El hecho de que todos los líderes tribales después de Josué experimenten una derrota militar indica que la fe y la obediencia que marcaron el liderazgo de Josué se han disuelto (Jueces 1:27). En lugar de expulsarlos, Israel esclaviza a los cananeos de manera desobediente (Jueces 1:28). Y pronto, Israel se unirá a Canaán en su práctica de sacrificio de niños y explotación sexual. Así que el Ángel del Señor que se le apareció por primera vez a Josué les dice a los sucesores de Josué que esperen el juicio (Jueces 2:1).

Cuando el ángel le habló a Josué, le advirtió que no estaba luchando del lado de Israel en la batalla, sino del lado de Dios (Josué 5:14). El ángel reaparece en Jueces porque ya no lucha por Israel, sino contra ella (Jueces 2:3).

En la segunda introducción se nos muestra un patrón que se repetirá a lo largo del resto del libro. El líder elegido por Dios morirá (Jueces 2:8). Entonces Israel abandonará a Dios, se unirá a la inmoralidad de los cananeos y experimentará la ira de Dios en forma de invasión (Jueces 2:11, 14). Pero el Señor nombrará a otro líder para que rescate a Israel de su enemigo y restablezca las leyes de Dios (Jueces 2:18). Este patrón también se convierte en una espiral descendente (Jueces 2:19). La maldad de Israel se intensificará con cada generación. Pero, extrañamente, también lo es la misericordia de Dios.

¿Dónde está el Evangelio?

Se nos dice que el patrón de muerte de Israel, seguido de desobediencia, seguido de la ira de Dios y de la misericordia de Dios, está destinado a poner a prueba a Israel (Jueces 2:22). Una y otra vez, Dios le ofrece a Israel la oportunidad de escucharlo y obedecerlo en lugar de perseguir a los dioses de los cananeos.

Sin embargo, en Jueces, Israel nunca pasa esta prueba y nunca rompe el ciclo. Si bien un buen líder puede guiar a Israel hacia la fidelidad por un tiempo, la muerte de ese líder también hundiría a Israel aún más en la espiral.

Y sabemos lo que es eso. Nuestras vidas y nuestras iglesias experimentan decadencia, muerte, corrupción y escándalos. Lamentablemente, muchos pastores y líderes no pasan la prueba. Con mayor frecuencia de lo que nos gusta admitir, sus legados revelan escándalos y divisiones más profundos de lo que creíamos posible. Y cada líder cristiano que cae demuestra que seguimos estancados en el mismo patrón que describe el libro de los Jueces.

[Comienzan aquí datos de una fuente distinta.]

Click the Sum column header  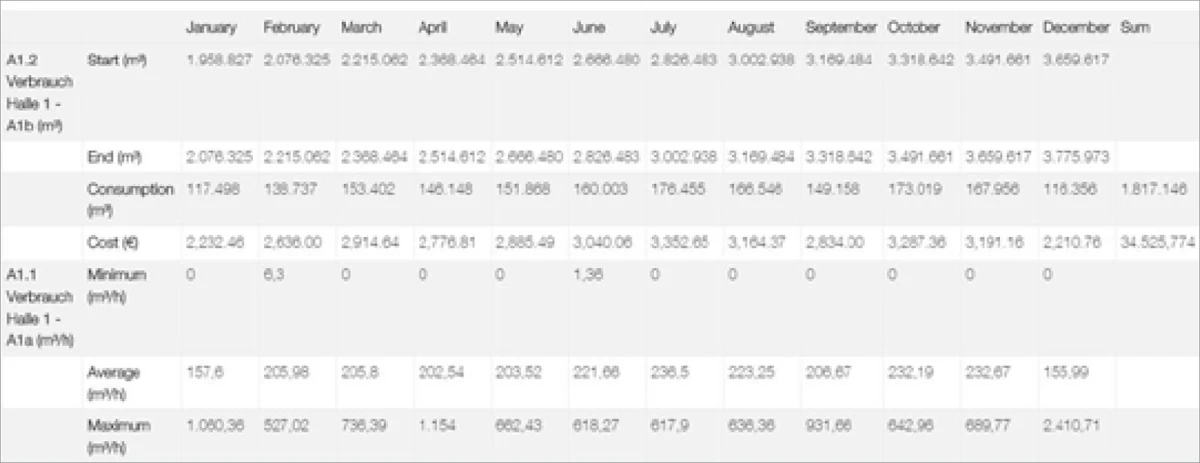1135,27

Pero Jesús es el Juez que rompe el ciclo. Él es el único líder que puede rescatarnos del juicio, restablecer las leyes de Dios y garantizar la misericordia de Dios.

Eso se debe a que Jesús pasa la prueba que los líderes de Israel no pudieron, y que nosotros tampoco podemos. Escuchó a Dios y le obedeció, no solo en vida, sino también en la muerte (Filipenses 2:8). No sucumbió a las fuerzas de la decadencia, la corrupción y el escándalo, por lo que Dios lo resucitó de entre los muertos (Hechos 13:24). Jesús ahora vive para siempre. Es el líder eterno cuyo legado es la paz, la obediencia y la justicia, no la violencia, la corrupción y el abuso.

Al igual que el ángel que dijo que su lealtad no era con Canaán ni con Israel, Jesús dijo que su Reino no es de este mundo (Juan 18:36). No se puede ganar mediante la violencia y el poder político, sino mediante el amor abnegado de Dios. El libro de los Jueces nos hace esperar a un líder, ¡y Jesús es ese líder! Por la fe tenemos la ciudadanía de un Reino en el que Israel nunca entró plenamente.

Bajo el gobierno de Jesús, la paz de Dios está garantizada. Mediante los juicios de Jesús, él condena el mal y reivindica a los maltratados. Por medio del Espíritu de Jesús, éste rompe el ciclo para que su pueblo pueda gobernar con él para siempre.

Compruébalo por ti mismo

Que el Espíritu Santo abra tus ojos para que veas al Dios que pone a prueba a su pueblo. Y que veas a Jesús como nuestro Juez que supera la prueba de Dios y lleva su Reino a todas las personas que confían en él y lo aman.